__SOURCE RECORDS__:
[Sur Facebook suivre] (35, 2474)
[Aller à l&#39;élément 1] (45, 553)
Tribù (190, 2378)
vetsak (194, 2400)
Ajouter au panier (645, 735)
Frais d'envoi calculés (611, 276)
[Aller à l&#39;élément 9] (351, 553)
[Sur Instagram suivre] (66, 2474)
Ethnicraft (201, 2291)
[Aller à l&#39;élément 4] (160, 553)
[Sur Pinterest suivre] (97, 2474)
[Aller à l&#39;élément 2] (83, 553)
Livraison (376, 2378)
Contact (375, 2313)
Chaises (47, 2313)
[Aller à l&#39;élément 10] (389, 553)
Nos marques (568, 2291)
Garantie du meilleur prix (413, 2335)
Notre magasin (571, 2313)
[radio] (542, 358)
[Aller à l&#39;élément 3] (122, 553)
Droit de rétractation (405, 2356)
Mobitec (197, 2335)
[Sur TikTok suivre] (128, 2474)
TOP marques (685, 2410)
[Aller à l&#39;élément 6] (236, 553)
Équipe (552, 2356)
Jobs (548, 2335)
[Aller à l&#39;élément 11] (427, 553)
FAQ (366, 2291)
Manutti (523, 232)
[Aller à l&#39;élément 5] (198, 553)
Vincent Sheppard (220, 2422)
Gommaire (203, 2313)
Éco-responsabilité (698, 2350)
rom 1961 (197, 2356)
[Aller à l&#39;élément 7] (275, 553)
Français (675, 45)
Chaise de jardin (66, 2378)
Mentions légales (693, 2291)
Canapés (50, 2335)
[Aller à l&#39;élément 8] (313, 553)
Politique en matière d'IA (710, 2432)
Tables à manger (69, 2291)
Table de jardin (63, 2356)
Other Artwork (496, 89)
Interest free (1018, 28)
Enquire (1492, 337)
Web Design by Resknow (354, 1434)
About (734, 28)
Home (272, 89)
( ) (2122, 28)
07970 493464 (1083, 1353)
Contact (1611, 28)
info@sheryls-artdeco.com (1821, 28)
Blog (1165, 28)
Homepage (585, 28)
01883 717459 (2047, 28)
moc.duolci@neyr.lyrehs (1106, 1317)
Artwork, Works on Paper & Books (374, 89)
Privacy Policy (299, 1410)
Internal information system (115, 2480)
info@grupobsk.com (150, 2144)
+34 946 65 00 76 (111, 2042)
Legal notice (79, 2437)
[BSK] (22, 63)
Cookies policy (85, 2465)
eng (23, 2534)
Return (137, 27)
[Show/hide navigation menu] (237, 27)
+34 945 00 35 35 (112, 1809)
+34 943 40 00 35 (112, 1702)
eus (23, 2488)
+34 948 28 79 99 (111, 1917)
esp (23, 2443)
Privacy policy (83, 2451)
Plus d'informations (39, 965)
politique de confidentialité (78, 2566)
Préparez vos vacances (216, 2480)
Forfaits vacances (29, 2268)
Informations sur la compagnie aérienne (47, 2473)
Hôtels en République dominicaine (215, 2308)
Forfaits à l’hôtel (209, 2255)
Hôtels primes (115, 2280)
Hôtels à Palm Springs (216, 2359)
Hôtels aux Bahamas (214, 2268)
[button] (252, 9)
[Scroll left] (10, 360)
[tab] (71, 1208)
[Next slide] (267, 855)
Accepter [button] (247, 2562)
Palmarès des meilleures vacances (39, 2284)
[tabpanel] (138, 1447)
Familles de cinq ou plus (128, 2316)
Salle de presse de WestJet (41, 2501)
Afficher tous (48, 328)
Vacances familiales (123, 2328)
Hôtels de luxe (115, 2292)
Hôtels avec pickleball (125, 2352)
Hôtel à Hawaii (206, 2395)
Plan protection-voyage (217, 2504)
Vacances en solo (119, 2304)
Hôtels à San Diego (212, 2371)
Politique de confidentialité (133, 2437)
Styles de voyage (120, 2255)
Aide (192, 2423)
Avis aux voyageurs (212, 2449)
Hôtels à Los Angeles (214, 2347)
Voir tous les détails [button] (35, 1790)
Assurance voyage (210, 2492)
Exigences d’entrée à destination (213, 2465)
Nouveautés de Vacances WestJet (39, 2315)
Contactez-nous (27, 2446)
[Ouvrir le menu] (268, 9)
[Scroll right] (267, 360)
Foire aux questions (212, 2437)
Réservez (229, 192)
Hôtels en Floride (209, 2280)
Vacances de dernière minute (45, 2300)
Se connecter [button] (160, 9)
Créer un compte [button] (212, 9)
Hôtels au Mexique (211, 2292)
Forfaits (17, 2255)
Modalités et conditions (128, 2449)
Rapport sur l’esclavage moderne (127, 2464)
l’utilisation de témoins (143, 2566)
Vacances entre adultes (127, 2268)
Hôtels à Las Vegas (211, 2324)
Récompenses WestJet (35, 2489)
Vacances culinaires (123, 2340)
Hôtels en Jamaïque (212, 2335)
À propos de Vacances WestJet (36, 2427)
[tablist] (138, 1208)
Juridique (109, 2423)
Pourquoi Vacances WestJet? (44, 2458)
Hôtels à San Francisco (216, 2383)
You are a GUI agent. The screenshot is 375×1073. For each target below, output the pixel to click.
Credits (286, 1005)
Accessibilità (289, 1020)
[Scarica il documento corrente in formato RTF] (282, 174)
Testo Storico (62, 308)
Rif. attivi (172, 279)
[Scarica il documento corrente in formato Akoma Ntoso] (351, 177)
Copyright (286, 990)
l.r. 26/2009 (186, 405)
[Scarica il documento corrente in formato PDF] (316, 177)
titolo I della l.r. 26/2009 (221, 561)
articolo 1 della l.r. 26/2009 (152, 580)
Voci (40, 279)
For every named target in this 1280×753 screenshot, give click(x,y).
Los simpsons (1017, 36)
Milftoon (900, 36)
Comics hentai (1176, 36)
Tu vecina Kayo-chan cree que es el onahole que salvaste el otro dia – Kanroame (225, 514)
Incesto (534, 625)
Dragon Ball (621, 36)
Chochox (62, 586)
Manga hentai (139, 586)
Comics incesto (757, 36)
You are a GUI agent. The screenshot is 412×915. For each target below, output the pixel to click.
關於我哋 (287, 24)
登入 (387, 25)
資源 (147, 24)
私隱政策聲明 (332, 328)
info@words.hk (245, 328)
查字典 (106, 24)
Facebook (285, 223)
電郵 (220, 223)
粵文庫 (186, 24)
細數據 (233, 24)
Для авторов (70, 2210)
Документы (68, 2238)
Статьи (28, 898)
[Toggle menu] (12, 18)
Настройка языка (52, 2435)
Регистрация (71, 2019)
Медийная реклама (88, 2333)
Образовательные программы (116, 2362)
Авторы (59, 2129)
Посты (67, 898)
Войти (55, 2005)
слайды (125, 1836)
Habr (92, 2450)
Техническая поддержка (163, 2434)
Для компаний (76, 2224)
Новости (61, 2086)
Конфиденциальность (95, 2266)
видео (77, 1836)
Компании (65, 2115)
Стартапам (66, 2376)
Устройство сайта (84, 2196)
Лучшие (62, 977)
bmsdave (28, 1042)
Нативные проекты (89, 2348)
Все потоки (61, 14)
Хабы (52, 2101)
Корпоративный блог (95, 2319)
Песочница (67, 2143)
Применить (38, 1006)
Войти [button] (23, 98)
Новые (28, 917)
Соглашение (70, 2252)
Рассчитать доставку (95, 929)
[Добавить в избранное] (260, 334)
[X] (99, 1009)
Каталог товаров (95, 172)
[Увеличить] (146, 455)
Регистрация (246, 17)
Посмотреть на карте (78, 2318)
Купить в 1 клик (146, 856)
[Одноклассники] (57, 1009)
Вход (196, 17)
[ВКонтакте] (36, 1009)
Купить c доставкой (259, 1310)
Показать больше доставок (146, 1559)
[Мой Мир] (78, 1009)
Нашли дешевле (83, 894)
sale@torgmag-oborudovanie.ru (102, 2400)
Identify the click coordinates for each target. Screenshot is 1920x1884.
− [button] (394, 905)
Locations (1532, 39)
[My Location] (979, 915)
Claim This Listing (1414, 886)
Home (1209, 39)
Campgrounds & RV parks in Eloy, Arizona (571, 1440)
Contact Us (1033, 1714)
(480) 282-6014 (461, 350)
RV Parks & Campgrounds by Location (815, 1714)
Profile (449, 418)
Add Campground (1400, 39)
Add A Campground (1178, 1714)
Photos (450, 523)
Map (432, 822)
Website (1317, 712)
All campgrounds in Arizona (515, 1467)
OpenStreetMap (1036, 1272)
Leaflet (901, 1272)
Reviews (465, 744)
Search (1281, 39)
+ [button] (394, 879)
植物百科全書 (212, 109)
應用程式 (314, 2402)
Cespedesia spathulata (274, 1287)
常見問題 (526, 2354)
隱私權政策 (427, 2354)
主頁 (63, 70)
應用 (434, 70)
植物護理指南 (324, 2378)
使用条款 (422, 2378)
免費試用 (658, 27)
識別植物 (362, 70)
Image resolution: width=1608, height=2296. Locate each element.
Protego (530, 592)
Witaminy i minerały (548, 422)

__ABOUT THIS TASK__:
Begin at the line that has "Informations sur la" in the entries above; stop after the line that has "Vacances familiales (123, 2328)". Transcribe exactly those lines and no others.

__SOLUTION FOR THIS PROBLEM__:
Informations sur la compagnie aérienne (47, 2473)
Hôtels en République dominicaine (215, 2308)
Forfaits à l’hôtel (209, 2255)
Hôtels primes (115, 2280)
Hôtels à Palm Springs (216, 2359)
Hôtels aux Bahamas (214, 2268)
[button] (252, 9)
[Scroll left] (10, 360)
[tab] (71, 1208)
[Next slide] (267, 855)
Accepter [button] (247, 2562)
Palmarès des meilleures vacances (39, 2284)
[tabpanel] (138, 1447)
Familles de cinq ou plus (128, 2316)
Salle de presse de WestJet (41, 2501)
Afficher tous (48, 328)
Vacances familiales (123, 2328)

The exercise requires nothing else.